_Activity:_
Once you have read the entries below, repeat all of them exactly.
═════ Exercise material ═════
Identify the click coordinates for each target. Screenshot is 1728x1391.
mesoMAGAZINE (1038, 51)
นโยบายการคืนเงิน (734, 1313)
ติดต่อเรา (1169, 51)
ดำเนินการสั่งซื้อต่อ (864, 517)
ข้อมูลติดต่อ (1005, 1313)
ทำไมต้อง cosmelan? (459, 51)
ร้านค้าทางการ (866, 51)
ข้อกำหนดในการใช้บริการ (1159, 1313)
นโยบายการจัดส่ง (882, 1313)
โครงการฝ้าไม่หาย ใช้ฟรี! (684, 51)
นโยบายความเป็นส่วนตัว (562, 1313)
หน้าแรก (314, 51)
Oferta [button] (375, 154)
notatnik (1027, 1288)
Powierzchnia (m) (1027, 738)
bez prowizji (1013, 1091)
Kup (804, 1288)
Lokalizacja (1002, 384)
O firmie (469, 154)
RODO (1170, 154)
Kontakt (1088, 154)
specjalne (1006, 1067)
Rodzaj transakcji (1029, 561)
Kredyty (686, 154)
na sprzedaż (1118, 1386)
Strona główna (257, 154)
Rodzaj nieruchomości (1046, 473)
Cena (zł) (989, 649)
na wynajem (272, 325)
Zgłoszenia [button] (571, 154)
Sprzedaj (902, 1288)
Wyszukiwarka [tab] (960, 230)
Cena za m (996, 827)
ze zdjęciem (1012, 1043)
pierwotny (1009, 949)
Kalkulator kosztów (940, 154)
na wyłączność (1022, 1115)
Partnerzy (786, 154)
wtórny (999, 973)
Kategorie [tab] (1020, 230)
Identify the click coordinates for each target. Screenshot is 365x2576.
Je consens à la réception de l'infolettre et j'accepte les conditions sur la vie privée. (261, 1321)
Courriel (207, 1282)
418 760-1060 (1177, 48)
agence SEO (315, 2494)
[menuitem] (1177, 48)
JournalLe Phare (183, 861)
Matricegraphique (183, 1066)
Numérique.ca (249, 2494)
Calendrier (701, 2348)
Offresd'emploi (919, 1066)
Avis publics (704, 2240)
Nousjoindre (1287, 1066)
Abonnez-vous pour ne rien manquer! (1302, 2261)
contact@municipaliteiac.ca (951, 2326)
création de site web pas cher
═════
_Answer box:_
Identify the click coordinates for each target. Screenshot is 1728x1391.
mesoMAGAZINE (1038, 51)
นโยบายการคืนเงิน (734, 1313)
ติดต่อเรา (1169, 51)
ดำเนินการสั่งซื้อต่อ (864, 517)
ข้อมูลติดต่อ (1005, 1313)
ทำไมต้อง cosmelan? (459, 51)
ร้านค้าทางการ (866, 51)
ข้อกำหนดในการใช้บริการ (1159, 1313)
นโยบายการจัดส่ง (882, 1313)
โครงการฝ้าไม่หาย ใช้ฟรี! (684, 51)
นโยบายความเป็นส่วนตัว (562, 1313)
หน้าแรก (314, 51)
Oferta [button] (375, 154)
notatnik (1027, 1288)
Powierzchnia (m) (1027, 738)
bez prowizji (1013, 1091)
Kup (804, 1288)
Lokalizacja (1002, 384)
O firmie (469, 154)
RODO (1170, 154)
Kontakt (1088, 154)
specjalne (1006, 1067)
Rodzaj transakcji (1029, 561)
Kredyty (686, 154)
na sprzedaż (1118, 1386)
Strona główna (257, 154)
Rodzaj nieruchomości (1046, 473)
Cena (zł) (989, 649)
na wynajem (272, 325)
Zgłoszenia [button] (571, 154)
Sprzedaj (902, 1288)
Wyszukiwarka [tab] (960, 230)
Cena za m (996, 827)
ze zdjęciem (1012, 1043)
pierwotny (1009, 949)
Kalkulator kosztów (940, 154)
na wyłączność (1022, 1115)
Partnerzy (786, 154)
wtórny (999, 973)
Kategorie [tab] (1020, 230)
Identify the click coordinates for each target. Screenshot is 365x2576.
Je consens à la réception de l'infolettre et j'accepte les conditions sur la vie privée. (261, 1321)
Courriel (207, 1282)
418 760-1060 (1177, 48)
agence SEO (315, 2494)
[menuitem] (1177, 48)
JournalLe Phare (183, 861)
Matricegraphique (183, 1066)
Numérique.ca (249, 2494)
Calendrier (701, 2348)
Offresd'emploi (919, 1066)
Avis publics (704, 2240)
Nousjoindre (1287, 1066)
Abonnez-vous pour ne rien manquer! (1302, 2261)
contact@municipaliteiac.ca (951, 2326)
création de site web pas cher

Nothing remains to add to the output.